The arms race between companies focused on creating AI models and creators seeking to defend their intellectual property by polluting data could have serious consequences for the machine learning ecosystem, according to experts. Computer scientists from the University of Chicago have offered techniques to combat wholesale scraping of content, particularly artwork, in order to prevent the use of that data to train AI models. However, this intentional pollution of data could coincide with the increasing adoption of AI in businesses and by consumers, resulting in a “model collapse” where AI systems become disconnected from reality.
Gary McGraw, co-founder of the Berryville Institute of Machine Learning (BIML), warns that the degeneration of data is already occurring and could pose problems for future AI applications, particularly large language models (LLMs). He emphasizes the need for foundational models to consume only reliable data, as the consequences of the AI systems consuming their own mistakes and making even clearer errors could be disastrous.
The issue of data poisoning is currently under research and has different implications depending on the context. The Open Worldwide Application Security Project (OWASP), for instance, has identified the poisoning of training data as the third most significant threat to LLMs. In response, researchers from the University of Chicago have created “style cloaks,” an adversarial AI technique that modifies artwork in a way that confuses AI models trained on the data. The researchers have developed an application called Glaze, which has already been downloaded over 740,000 times.
While some hope for a balanced equilibrium between AI companies and creators, Steve Wilson, chief product officer at Contrast Security, cautions that current efforts may lead to more problems than solutions. The use of “perturbations” or “style cloaks” could inadvertently degrade the performance of beneficial AI services and raise legal and ethical concerns.
The battle between AI companies and human content creators highlights the importance of bringing creators onboard in the creation of AI models. AI models heavily rely on content created by humans, but the unauthorized use of this content has created a rift. Content creators are seeking ways to protect their data, while AI companies aim to consume the content for training. This battle, along with the shift from human-created to machine-created content, could have long-lasting effects.

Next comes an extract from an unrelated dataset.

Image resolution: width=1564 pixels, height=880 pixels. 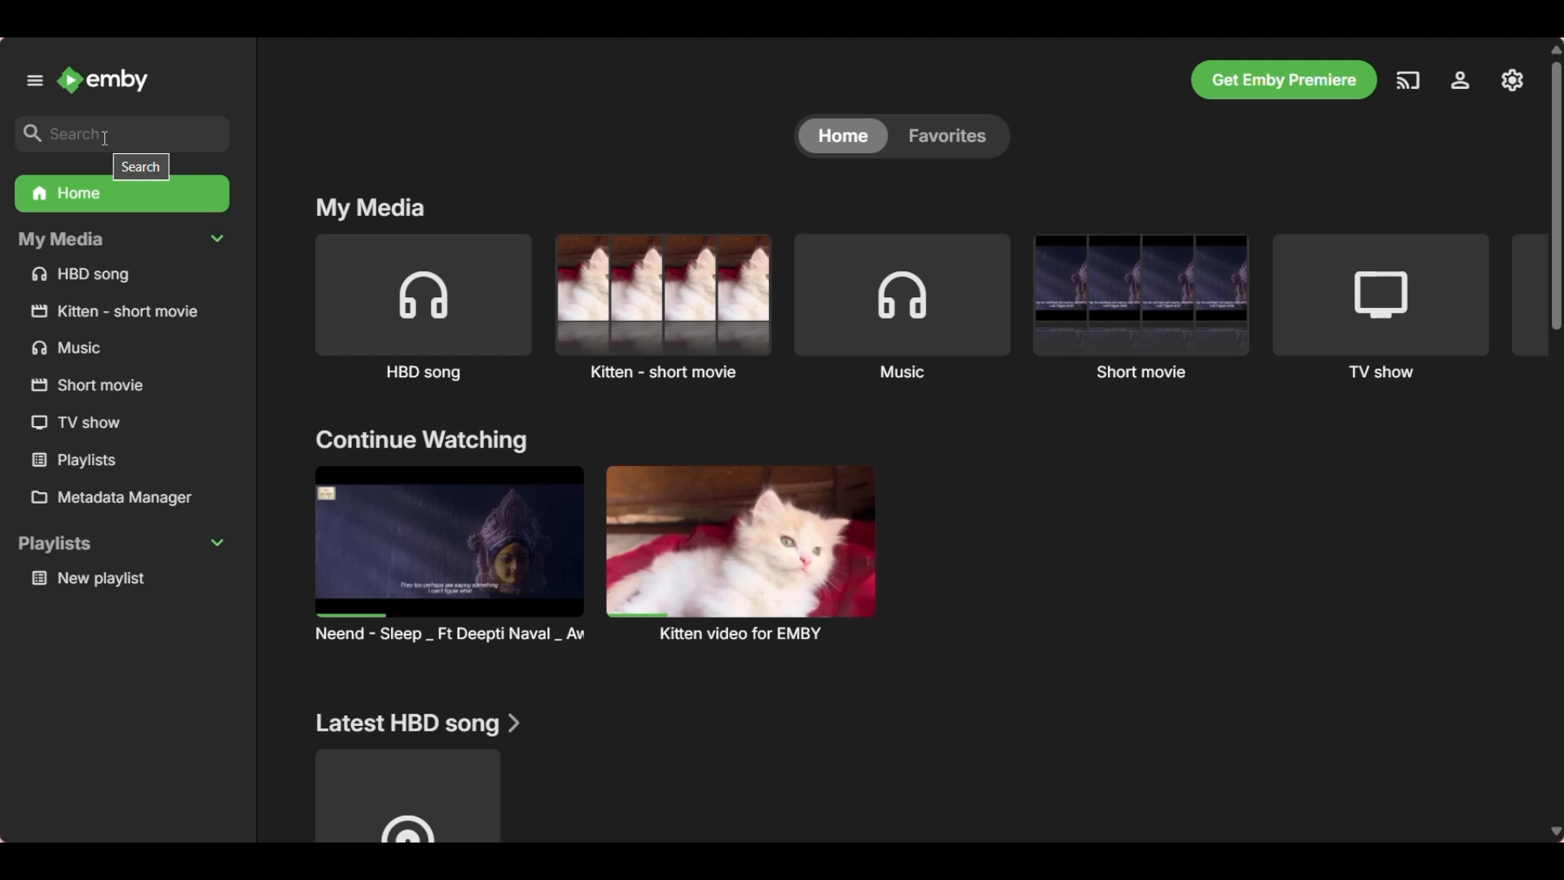 What do you see at coordinates (36, 80) in the screenshot?
I see `Unpin left panel` at bounding box center [36, 80].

Model collapse is a serious concern for the sustainability of training data obtained from the web. This degenerative process affects generations of learned generative models, with generated data polluting the training set of the next generation of models. To counter this issue, researchers suggest that data collected from genuine human interactions with systems will become increasingly valuable.

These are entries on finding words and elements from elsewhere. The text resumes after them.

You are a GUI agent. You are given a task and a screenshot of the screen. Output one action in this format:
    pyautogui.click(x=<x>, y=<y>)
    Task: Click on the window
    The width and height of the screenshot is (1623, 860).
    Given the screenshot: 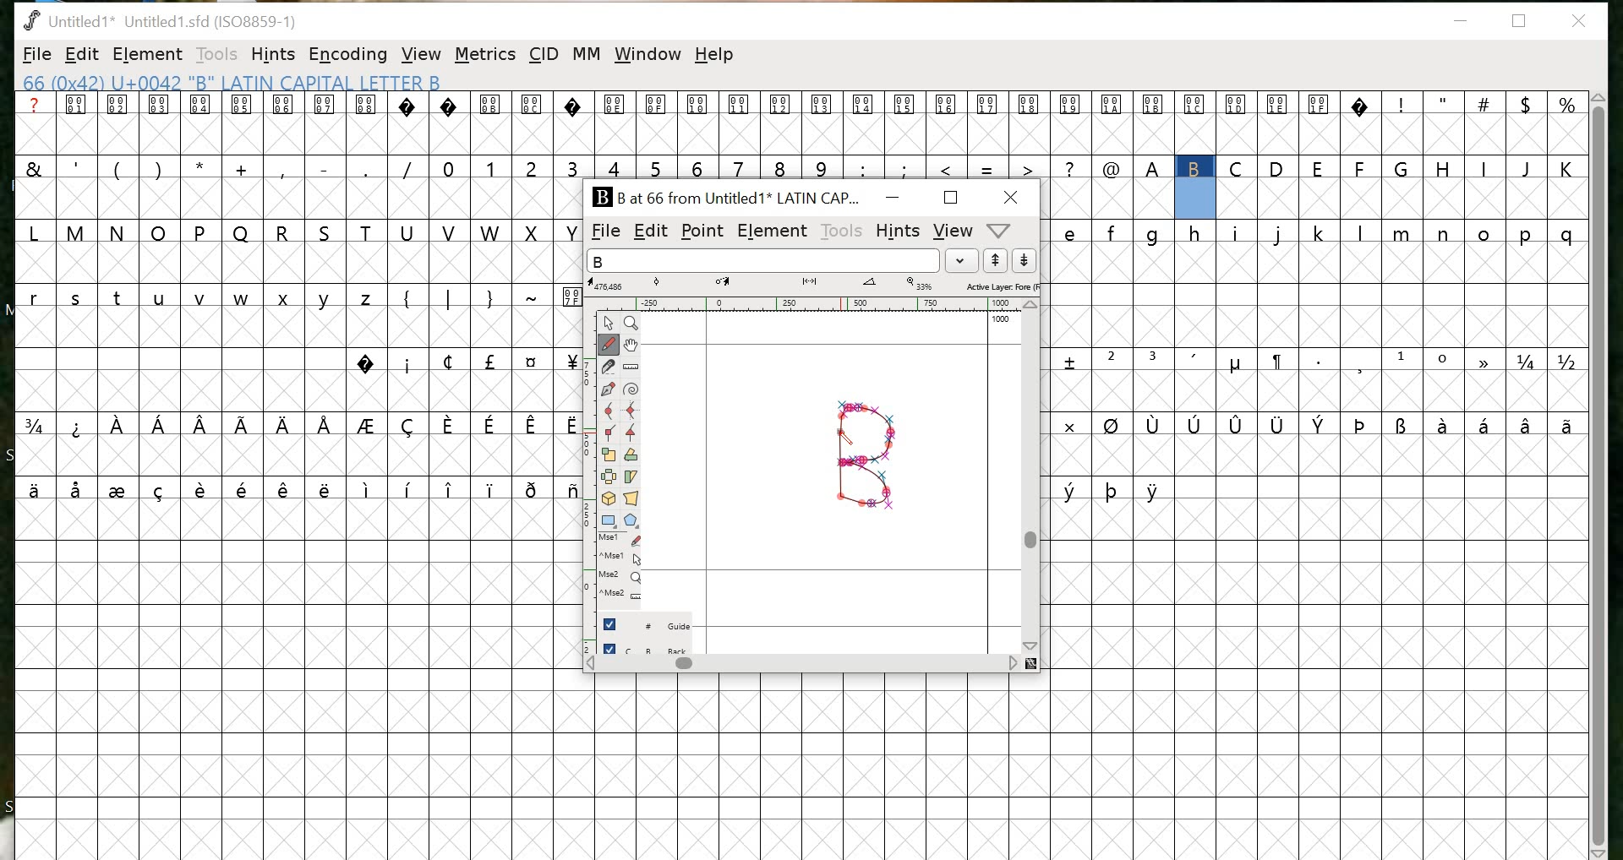 What is the action you would take?
    pyautogui.click(x=647, y=55)
    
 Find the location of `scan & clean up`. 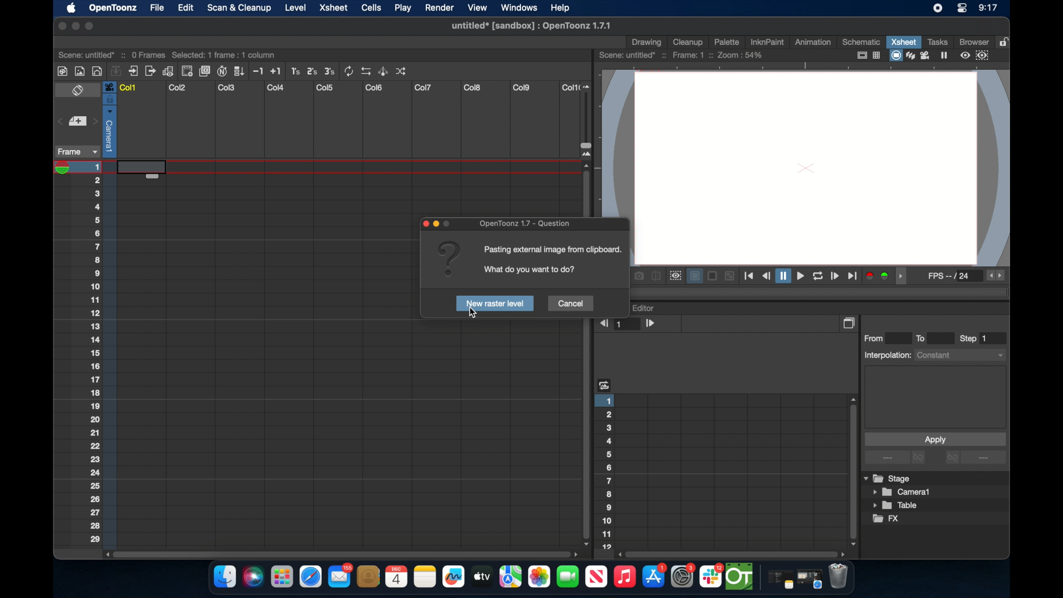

Currently, large AI models are likely to find ways around defenses implemented to protect content creators’ intellectual property, assuming they win legal battles. As AI and machine learning techniques continue to evolve, they will become better at detecting data poisoning, making defensive approaches less effective. Collaborative solutions such as Adobe’s Firefly, which uses digital “nutrition labels” to provide information about the source and tools used to create an image, could offer some defense without excessively polluting the ecosystem. However, these solutions may not be a long-term solution to combat AI-generated mimicry or theft.
Gary McGraw suggests that large companies working on LLMs should invest in preventing data pollution on the internet and collaborate with human creators. By marking content as “do not use for training,” they can help solve the problem themselves. However, it remains uncertain if these companies have fully absorbed this message.
The arms race between AI companies and content creators has significant implications for the machine learning ecosystem. Balancing the protection of intellectual property with the advancement of AI technology will be crucial to sustain the benefits of training from large-scale data. Developing robust and ethical AI systems, coupled with strong legal frameworks, will be essential moving forward.